Every once in a while, I hear someone talk about his or her “bucket list,” a term that I hold as yet another unfortunate example of the long list of human experiences being quantified, packaged and sold as a commodity. Checklists aside, however, it’s always fascinating to hear what people hope to accomplish before they die: climb a mountain, go skydiving, swim with dolphins (or sharks), visit a distant place, whatever.
My own ebbing desire for the standard bucket list items might have something to do with my choice of occupation; one of the perks of being a writer (and reader) is that you can do lots of things through your imagination. Virtual reality, the old fashioned way. To be clear, if someone offered me a free trip to Europe or Japan, I’d jump at the opportunity.

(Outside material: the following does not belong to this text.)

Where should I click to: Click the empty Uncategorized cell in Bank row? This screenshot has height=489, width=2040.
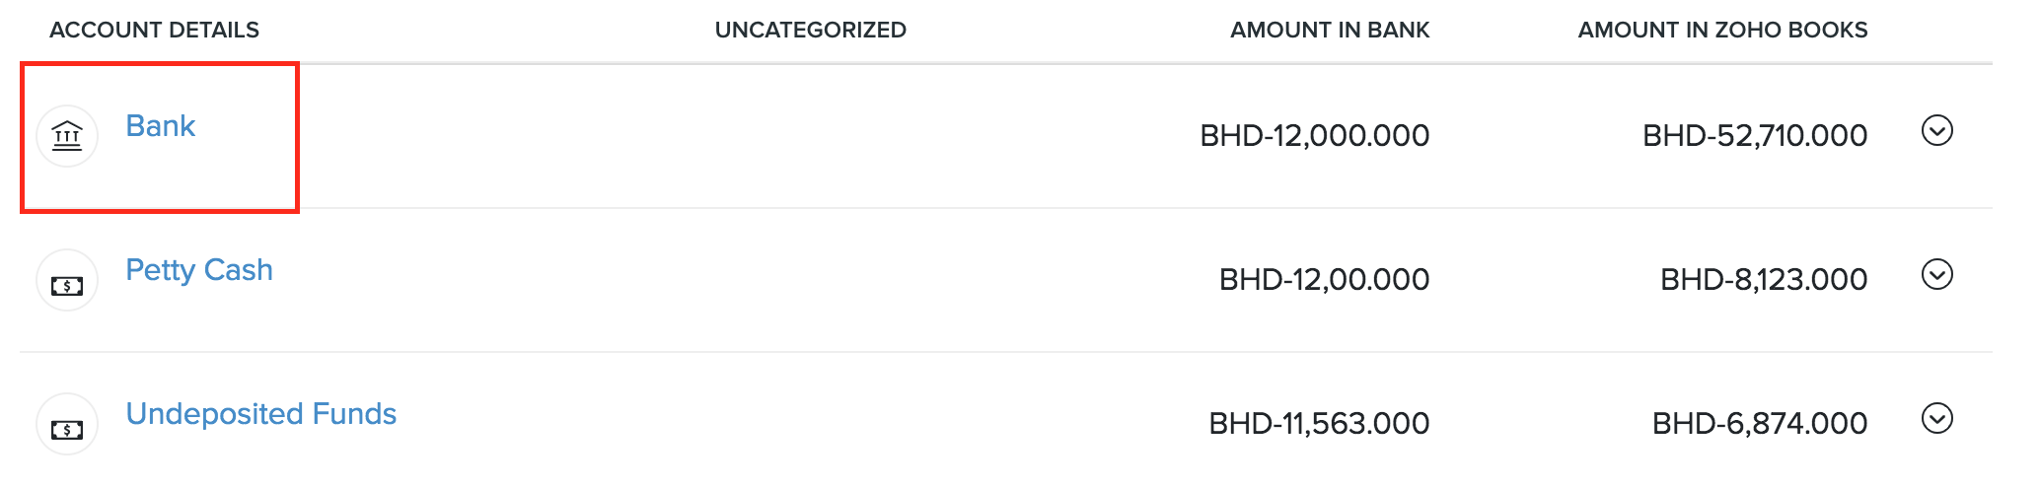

But I can’t think of anything I’d put on my “bucket list,” except maybe to see a grandchild born, plus one other thing that doesn’t really involve me directly—I want to see humans land on Mars.

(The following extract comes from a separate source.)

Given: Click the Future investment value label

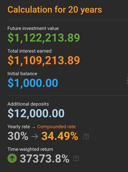Looking at the screenshot, I should point(33,29).
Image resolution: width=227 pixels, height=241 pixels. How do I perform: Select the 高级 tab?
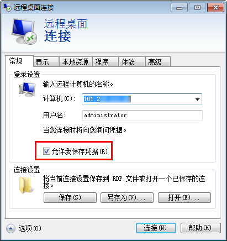158,62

After a long dormancy, public interest in this subject has been rekindled, mainly because of the efforts of SpaceX, the private rocket company that aims to lead the way to a manned Mars mission in the next decade. Also worthy of mention are National Geographic, which two months ago debuted its six-part television series Mars, featuring a novel blend of documentary and fiction, and the non-profit Mars One Foundation, which in conjunction with Mars One Ventures, its for-profit partner, aims to to establish a permanent settlement on Mars. Mars One Ventures trades on the Frankfurt stock exchange under the symbol KCC, and is seeking to fund missions, in part, with revenue from a reality TV show, which would follow prospective astronauts through the application and training process. Such are the times we live in, but I wouldn’t invest the retirement money just yet.
Growing up, space exploration seemed like the biggest, most important thing anyone could be doing, and I sometimes wondered why we’d seemed to go backwards, from traveling to a distant heavenly body, to being satisfied with the space shuttle, a giant space bus, going back and forth from Earth orbit. In the comics I drew as a kid, the space shuttles were always a bit more exciting than reality—there was typically a pesky alien or stray asteroid that needed to be addressed via retro-fitted laser cannons—but the actual dream of landing humans on Mars kept getting pushed back.

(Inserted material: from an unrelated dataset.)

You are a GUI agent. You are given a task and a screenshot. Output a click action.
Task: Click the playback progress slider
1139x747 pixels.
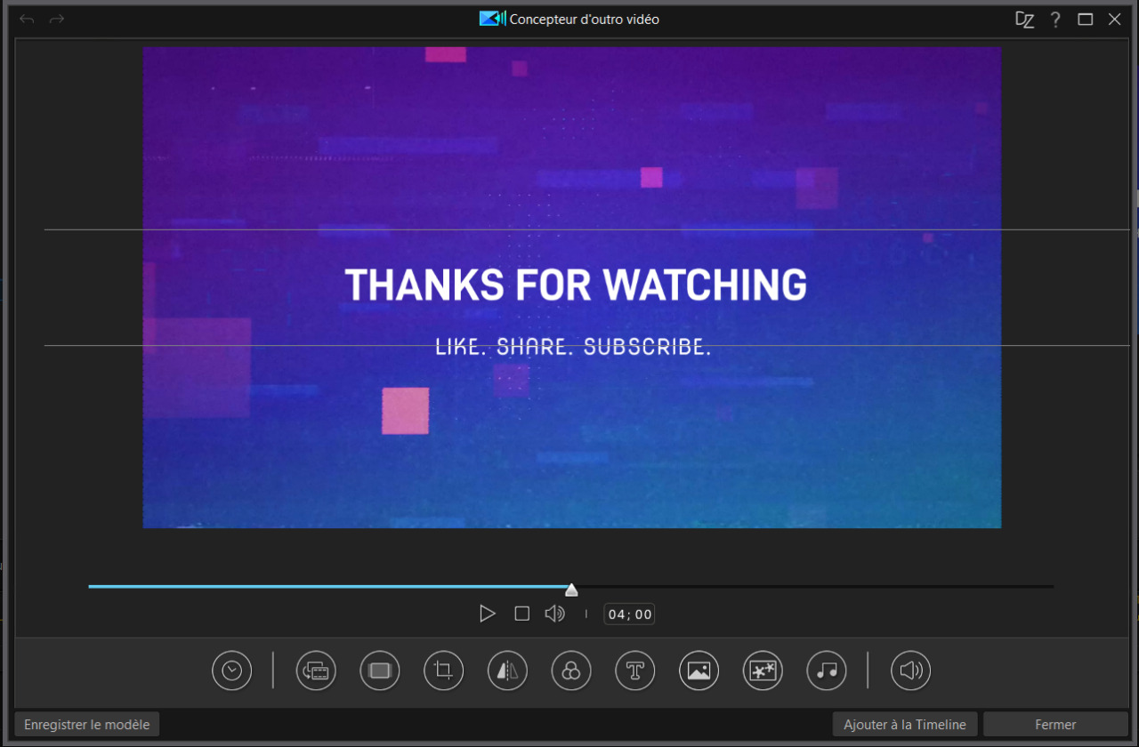[571, 588]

It seems that one way or another, a human mission will embark sometime in the next 20 years. And for me, the sooner, the better. I don’t necessarily want to go to Mars myself, though there have been times when my wife would have happily one-upped Ralph Kramden of Honeymooners fame, and instead of stopping at the moon, shout, “Bang! Zoom! Straight to Mars!” I want to see someone step foot on the Red Planet, because for all of the scientifically valid arguments about the need to colonize other planets to ensure humanity’s long-term survival, the greater need for all of us on Earth is something in the here and now—something hopeful to rally behind, together.
Unlike the intense competition of the U.S.-Russian space race, a push for Mars could see nations that are indifferent to each other, if not outright confrontational, banding together for a common cause—to say nothing of healing the divisions within our own country.
Back in the early days of the space program, we had test pilots and military men, from which came the quiet grace and dignity of Neil Armstrong, Buzz Aldrin’s enthusiasm for exploration and science, and the recently deceased John Glenn, who took his talents to Washington, and after 24 years in the Senate, rather tellingly, made a beeline back into space.
Elevating people to the level of heroes or role models is dangerous, but it’s human nature to do it. Today, in lieu of explorers, we maintain a never-ending stream of athletes and celebrities to be our heroes.
Astronauts embody the best of us (with the exception of that one love-crazed, adult diaper-wearing incident a decade ago). Today, they hail from a variety of backgrounds—team players who are highly educated across several disciplines, but can also think on their feet. They have the same spirit of exploration, are still willing to risk their lives, and see the sacrifices of leaving behind family and friends as necessary hardships in order to further the reach of humanity. Recognizing people who think in terms of “we” instead of “I,” and who spend their time pondering the fate of the human race many generations hence would make for a refreshing change from the narcissism that’s so prevalent in our culture.
So, yes, a Mars landing or bust. I think I’d feel a profound sense of disappointment if, in my final moments, I knew that we hadn’t yet accomplished that. Conversely, with a successful human landing, I’d probably feel a great sense of pride, hope and excitement for the future. I think I could live—or, more accurately, die—with that.